Full disclosure: I really continued to read my Ann Rule book at work. It is quite compelling. But even without this distraction, I fear my brain has melted into a little puddle somewhere between my medulla oblongata and my abdomen. Do you suppose tomorrow will be as delightful as promised?

Waaaait a Minute

So there I was, determined NOT to have a Wuss-Out Wednesday. Unfortunately the determination came upon me late in the day. I spent my breaks at work writing my novel. I was at first greatly encouraged to be putting new words on paper, even, dare I say, moving the plot forward.

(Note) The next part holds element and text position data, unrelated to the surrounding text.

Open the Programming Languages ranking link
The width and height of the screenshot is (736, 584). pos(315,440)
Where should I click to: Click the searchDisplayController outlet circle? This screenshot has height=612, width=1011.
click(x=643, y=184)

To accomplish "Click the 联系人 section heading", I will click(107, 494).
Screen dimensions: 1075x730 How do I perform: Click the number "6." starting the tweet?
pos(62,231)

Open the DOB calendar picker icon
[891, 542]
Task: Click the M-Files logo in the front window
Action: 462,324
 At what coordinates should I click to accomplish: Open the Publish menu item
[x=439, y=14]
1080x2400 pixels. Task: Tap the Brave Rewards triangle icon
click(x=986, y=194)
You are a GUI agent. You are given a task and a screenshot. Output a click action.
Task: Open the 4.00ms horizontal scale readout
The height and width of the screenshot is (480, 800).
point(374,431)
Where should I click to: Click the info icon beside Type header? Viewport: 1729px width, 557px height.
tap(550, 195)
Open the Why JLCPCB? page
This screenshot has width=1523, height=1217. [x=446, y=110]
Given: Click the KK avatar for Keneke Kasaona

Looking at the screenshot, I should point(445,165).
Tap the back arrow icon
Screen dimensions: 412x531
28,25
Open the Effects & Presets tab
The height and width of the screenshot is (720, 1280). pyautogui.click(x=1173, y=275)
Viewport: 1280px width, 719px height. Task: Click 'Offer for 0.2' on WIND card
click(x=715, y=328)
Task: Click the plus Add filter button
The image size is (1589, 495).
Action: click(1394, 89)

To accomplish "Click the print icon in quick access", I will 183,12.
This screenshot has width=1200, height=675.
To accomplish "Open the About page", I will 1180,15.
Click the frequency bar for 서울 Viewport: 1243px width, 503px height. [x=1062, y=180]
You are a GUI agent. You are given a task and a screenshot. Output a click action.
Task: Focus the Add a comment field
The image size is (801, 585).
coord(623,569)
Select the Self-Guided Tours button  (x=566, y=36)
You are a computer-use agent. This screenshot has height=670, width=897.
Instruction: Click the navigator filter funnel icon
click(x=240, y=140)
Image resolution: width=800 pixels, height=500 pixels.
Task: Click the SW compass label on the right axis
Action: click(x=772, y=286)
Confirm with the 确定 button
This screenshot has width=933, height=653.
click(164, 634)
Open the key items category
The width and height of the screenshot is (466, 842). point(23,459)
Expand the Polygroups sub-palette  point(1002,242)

And then I thought, Waaaait a minute (like I do for plot holes in cheesy movies), would this character REALLY do this? Or would she be more likely to… I should make THAT character have the idea to… (I know this sounds very silly, but I am determined not to actually talk ABOUT the plot at this point in the writing). Rather than re-write the scene just then, I went to make a note to myself that it was that character’s idea, not this one’s to blah blah woof woof.

Then I thought, Waaait a minute, would SHE think that was a good idea? I was instantly paralyzed. So I worked on Cryptogram puzzles till the end of break.

As I went back to work, it occurred to me that, yes, that character MIGHT in fact have that idea. And the OTHER character (not this character, a third guy) would agree. And she wouldn’t like that he agreed. Conflict!

And now I’ve said too much.

Anyways, with all this on my mind, I did not write a blog post today. When I got home I thought to take my schnoodle Tabby for a walk and write a Pedestrian Post. Steven graciously accompanied us. It was a very nice walk and not a thing happened worth putting in a blog post (I know, since when does that stop me?).

So here I am, over 250 words into not having a post to write. Um…. maybe I could just hit publish and, as always, try again tomorrow.

I Didn’t Rock This

I am becoming quite fond of Wuss-out Wednesday. Of course, it will never replace Lame Post Friday in my affections, but I read somewhere that love keeps on stretching. I suppose I could segue from there into a contemplation of Love. Then this would become a Maudlin Mid-Week Middle-aged Musing. Love the alliteration, but I am not up for that sort of a post.

That is as much as I wrote at work. Then I guess you could say I wussed out. In my defense, it hurt to write (never mind about that; long story, not very interesting). Then I came home and did NOT wuss out. I went running. That’s right! I’m going to attempt a Running Commentary.

I had thought it would be raining by this afternoon. Instead, I walked out of my place of employment to a breezy, pleasant day. I could rock this! My co-worker pointed out that it was feeling a little muggy, but I didn’t worry. I got home and changed into running clothes.

And proceeded to run very, very slowly. And painfully. What was wrong with my legs? I last ran on Monday, a mere two days ago. Oh dear. Earlier today I saw an older man running along at a pace that looked barely more than a walk. I imagine that is pretty much what I looked like. Persevere, I told myself. Persevere.

The mugginess my co-worker had noticed increased as I ran. Get used to it, I told myself. It will only get worse as the season progresses. It really was not too bad, since the temperature was moderate. My only worry was that it would rain, which it certainly felt as if it might. I decided to run close to home, in case of a deluge. I would persevere through a little rain. Any thunder and lightning and I was out of there.

It soon became clear that I was not going to reach the “I can rock this” stage. But it was not a bad run for all that. I sniffed some lilacs I had run by on Monday. Monday two people were in that yard, so I felt self-conscious. They weren’t there today. Further on I saw some white tulips. Beautiful.

I was glad that I ran, although I felt so dreadfully tired I was certain I could never manage a blog post. Oh, look, I just wrote a blog post. Fooled myself.